With recursion, you usually are checking for a base case. So if your base case is a simple == check, then use pattern matching.

So I'd generally do this:

map f [] = []
map f (x:xs) = f x : map f xs

Instead of this (null simply checks if a list is empty. It's basically == []):

map f xs | null xs   = []
         | otherwise = f (head xs) : map f (tail xs)

Pattern matching is meant to make your life easier, imho, so in the end you should do what makes sense to you. If you work with a group, then do what makes sense to the group.

[update]

For your particular case, I'd do something like this:

f _ []      = []
f 0 _       = ...
f y (x:xs)  = ...

Pattern matches, like guards, fall from top to bottom, stopping at the first definition that matches the input. I used the underscore symbol to indicate that for the first pattern match, I didn't care what the y argument was, and for the second pattern match, I didn't care what the list argument was (although, if you do use the list in that computation, then you should not use the underscore). Since it's still fairly simple ==-like checks, I'd personally stick with pattern matching.

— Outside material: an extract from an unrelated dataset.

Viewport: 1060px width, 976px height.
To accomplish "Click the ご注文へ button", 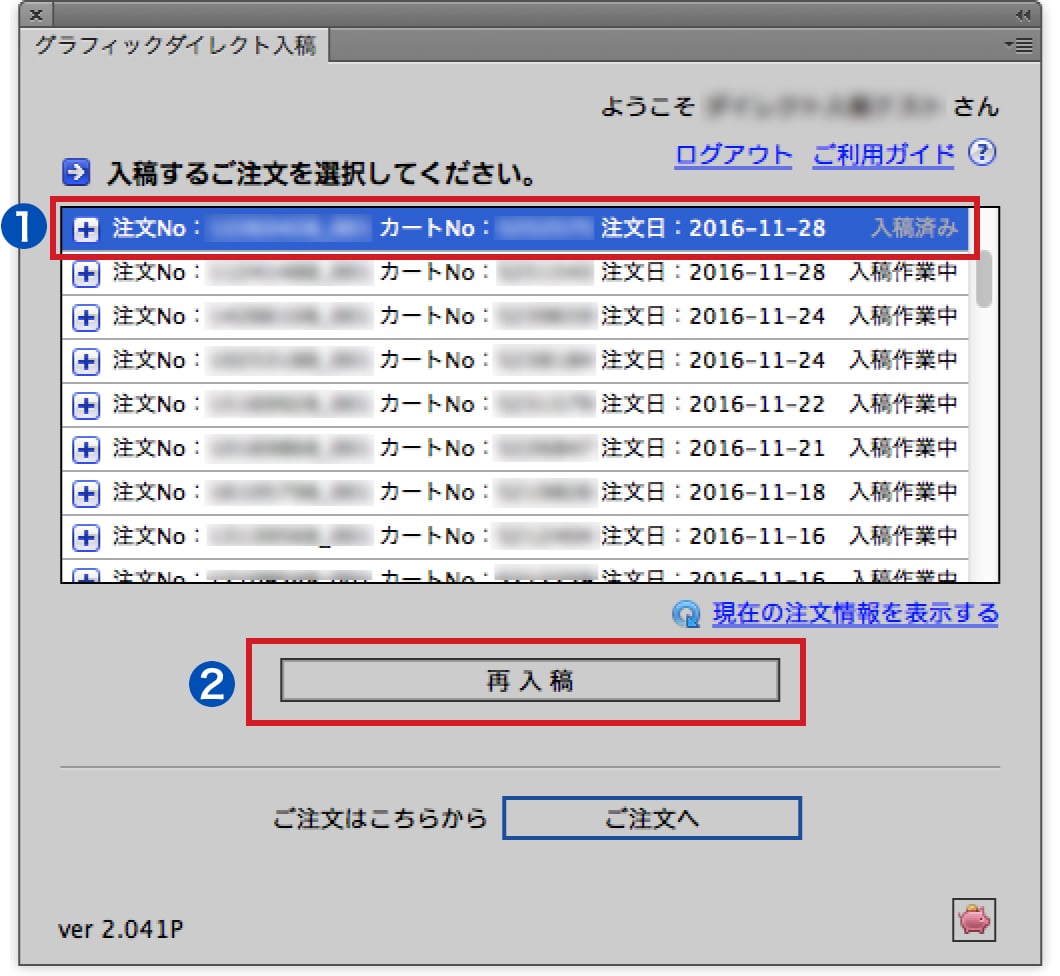I will point(651,818).
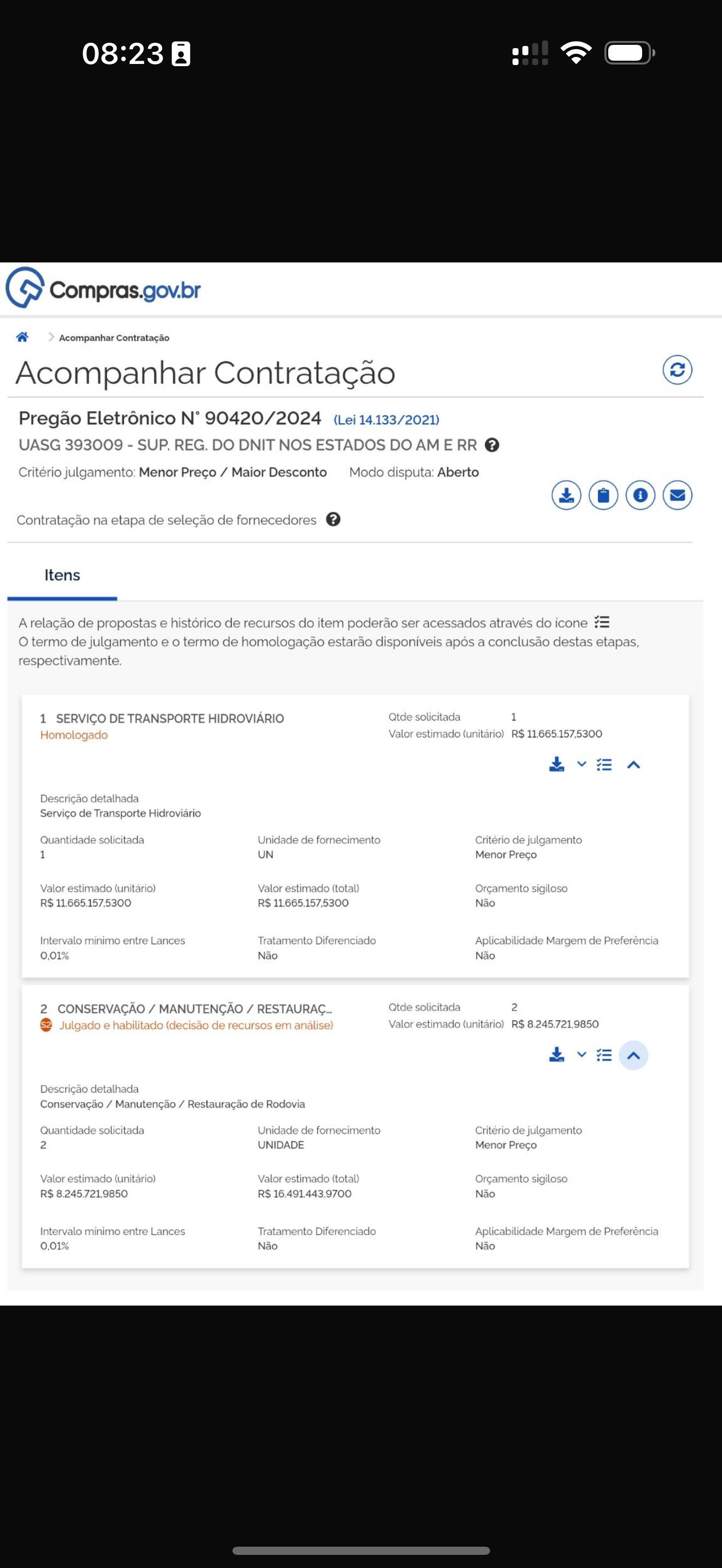Open the information circle icon in the header
722x1568 pixels.
(640, 495)
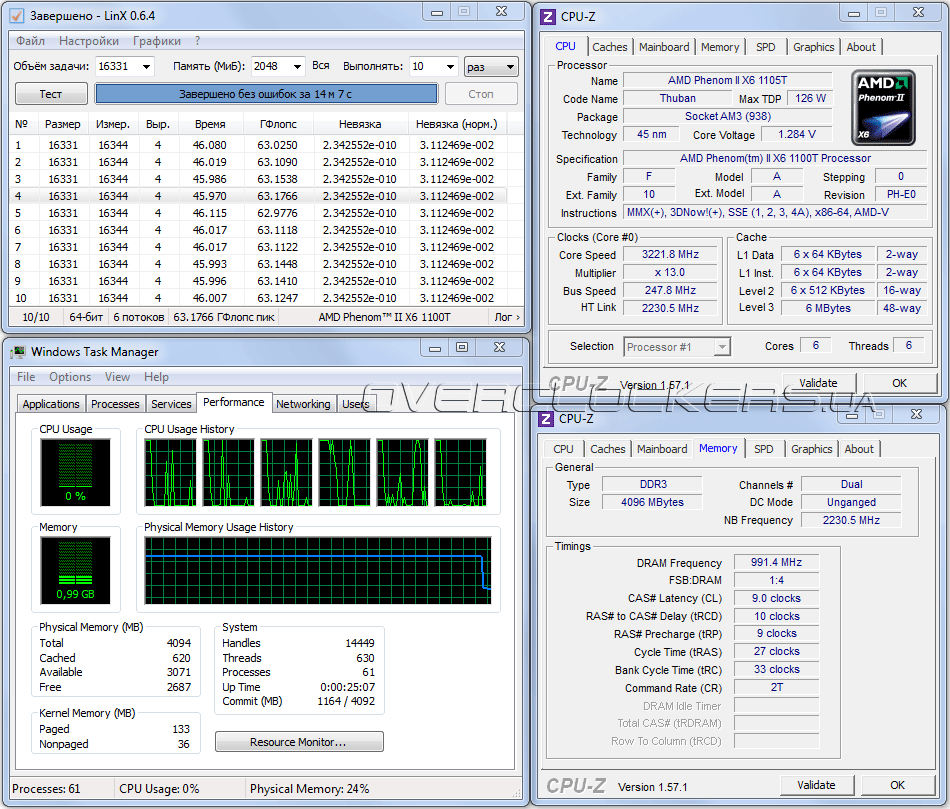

But I think it's a matter of personal preference; your code is perfectly readable and correct as it is. If I'm not mistaken, when the code is compiled, both guards and pattern matches get turned into case statements in the end.

Answer 4

There aren't really hard and fast rules on this, which is why the answers you've gotten were a bit hazy. Some decisions are easy, like pattern matching on [] instead of guarding with f xs | null xs = ... or, heaven forbid, f xs | length xs == 0 = ... which is terrible in multiple ways. But when there's no compelling practical issue, just use whichever makes the code clearer.

As an example, consider these functions (that aren't really doing anything useful, just serving as illustrations):

f1 _ [] = [] 
f1 0 (x:xs) = [[x], xs]
f1 y (x:xs) = [x] : f1 (y - 1) xs

f2 _ [] = []
f2 y (x:xs) | y == 0    = calc 1 : f2 (- x) xs
            | otherwise = calc (1 / y) : f2 (y * x) xs
  where calc z = x * ...

In f1, the separate patterns emphasize that the recursion has two base cases. In f2, the guards emphasize that 0 is merely a special case for some calculations (most of which are done by calc, defined in a where clause shared by both branches of the guard) and doesn't change the structure of the computation.

Answer 5

A simple rule

• If you are recursing on a data structure, use pattern matching
• If your recursive condition is more complex, use guards.

Discussion

Fundamentally, it depends on the test you wish to do to guard the recursion. If it is a test on the structure of a data type, use pattern matching, as it will be more efficient than redundant testing for equality.

For your example, pattern matching on the integers is obviously cleaner and more efficient:

units 0 = "zero"
units 1 = "one"

The same goes for recursive calls on any data type, where you distinguish cases via the shape of the data.

Now, if you had more complicated logical conditions, then guards would make sense.